In 2013, Nanjira ventured into research, and led a project at iHub Research that assessed the new media space during the Kenyan elections, assessing whether crowdsourcing was a viable, verifiable and valid practice on Kenya’s social media space. She also analyzed the use of social media (Twitter especially) during the tragic Nairobi Westgate Mall attack.
Currently a Research Manager on Governance and Technology at the iHub, Nanjira also leads the second phase of the Umati: Monitoring Online Dangerous Speech project, that is gaining traction beyond Kenya, to other countries within the continent. She oversees the development of automation tools for data collection and analysis within the context of analyzing speech with a potential of catalyzing mass violence. Nanjira also writes for various media on the impact of social media on Kenyan traditional media and the civic space as well.
Nanjira is also a Board Member at the Media Policy Research Centre, to which she brings her knowledge and insights from researching and participating in the new media spaces in Kenya. She has contributed to the Centre’s publication on Exploring Kenya’s Media Policy Landscape 1963-2013, offering analysis on social media’s impact on journalism in the country.
Nanjira has also dabbled in music.
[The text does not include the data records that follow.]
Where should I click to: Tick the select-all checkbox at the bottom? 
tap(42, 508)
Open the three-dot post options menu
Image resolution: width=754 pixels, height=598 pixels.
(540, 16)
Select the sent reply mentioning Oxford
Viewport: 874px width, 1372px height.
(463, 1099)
She released an album with Ma3Band, a solo debut single, background vocals for some leading Kenyan musicians: Eric Wainaina, Atemi Oyungu and Juliani, to name a few.
In joining the Networked News Lab, Nanjira hopes to channel her curiosity and do more observing and questioning, as she collaborates with journalists and other researchers in efforts to better understand the growing significance and importance of voices amplified on social media in Kenya and beyond.